# Surf fishing during Thanksgiving weekend



## Priestola (Feb 10, 2011)

If the weather isn't too hostile, what can I expect in terms of species availability in the Corpus/Port A surf? Is it worth it to go surf fishing or should I stick to the pier and/or jetties? Is fishing good this time of year?


----------



## fishing-guru (Feb 2, 2011)

The best fishing this time of year is for reds on the surf, you don't need waders, just bring a coat and towels for once you get out of the water.


----------



## johnmyjohn (Aug 6, 2006)

The beauty of this time of year is you don't even have to get in the water surf fishing, except maybe to make bait. The water is cool enough where the desirable eating fish cruz the first and second guts, both castable from the beach. Live finger mullet is the choice for me.


----------



## jagarcia10 (Mar 10, 2011)

November is good for redfish, jack crevalle, trout, pompano, whiting and sharks. I plan on hitting up PINS the whole week if Red Tide isn't a factor.
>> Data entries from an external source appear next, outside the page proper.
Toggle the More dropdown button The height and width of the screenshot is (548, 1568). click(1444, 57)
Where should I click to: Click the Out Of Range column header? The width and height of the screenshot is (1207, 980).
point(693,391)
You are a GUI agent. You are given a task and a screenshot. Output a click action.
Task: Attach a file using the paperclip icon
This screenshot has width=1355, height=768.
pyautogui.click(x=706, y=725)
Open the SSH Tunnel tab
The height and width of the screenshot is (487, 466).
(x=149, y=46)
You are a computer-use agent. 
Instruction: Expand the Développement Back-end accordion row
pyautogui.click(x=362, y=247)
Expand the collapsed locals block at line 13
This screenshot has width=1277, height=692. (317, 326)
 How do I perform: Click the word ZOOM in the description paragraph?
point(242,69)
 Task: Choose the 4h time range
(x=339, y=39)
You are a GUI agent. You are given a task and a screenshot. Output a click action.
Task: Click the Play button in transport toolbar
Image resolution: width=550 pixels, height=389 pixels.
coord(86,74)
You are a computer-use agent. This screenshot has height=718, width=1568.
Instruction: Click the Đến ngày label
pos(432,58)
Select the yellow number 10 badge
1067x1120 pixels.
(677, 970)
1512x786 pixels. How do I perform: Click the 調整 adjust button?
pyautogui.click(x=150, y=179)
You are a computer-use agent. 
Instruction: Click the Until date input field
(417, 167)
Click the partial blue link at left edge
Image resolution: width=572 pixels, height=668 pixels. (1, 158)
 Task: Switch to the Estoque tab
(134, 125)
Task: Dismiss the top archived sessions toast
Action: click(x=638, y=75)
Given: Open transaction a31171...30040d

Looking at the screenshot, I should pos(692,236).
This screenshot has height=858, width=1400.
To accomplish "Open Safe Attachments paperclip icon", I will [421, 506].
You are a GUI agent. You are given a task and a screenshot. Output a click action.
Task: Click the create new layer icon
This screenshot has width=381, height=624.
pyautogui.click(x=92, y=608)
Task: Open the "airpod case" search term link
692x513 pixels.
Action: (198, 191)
Here is a good chart for Padre Island fishing.

http://www.billysandifer.com/Best_Time_For_Species.php


----------



## surffan (Oct 5, 2004)

Was on Mustang Is this last weekend. Surf produced some whiting. Weed was starting to show up but not a real problem. Surf this time of year is whiting, reds, pompano, trout and maybe small sharks, pretty much in that order. I'm not tough enough to do 70 degree water without waders. Unless the weather is really bad I will be on the beach Thanksgiving weekend.


----------



## Priestola (Feb 10, 2011)

Thanks for the input, 2coolers. Is dawn and dusk the best times to increase my chances of catching fish?


----------



## fuelish1 (Aug 3, 2004)

This idea has crossed my mind as well!


----------



## fishing-guru (Feb 2, 2011)

dusk to noon


----------



## troutless (Feb 17, 2006)

When I go surf fishing I like to go and stay the day or go in the afternoon and camp out fishing the evening and night till I give out. Sleep alittle and be up early before dawn and fish until 2m and hook back up to Conroe. One, It's too far for me to drive for a few hours of fishing, and gas is too high.


----------



## Fishin' Soldier (Dec 25, 2007)

Priestola. You must have cods of steel. That water is **** cold now. Waders are a must of you plan wading out. Especially with the highs averaging in the 70's.


----------



## Mustad7731 (May 23, 2004)

*Thanksgiving Day*

As far as what time of day is "BEST" to fish....When ever you can get the bait in
the water....You cannot Catch any fish if you do not go...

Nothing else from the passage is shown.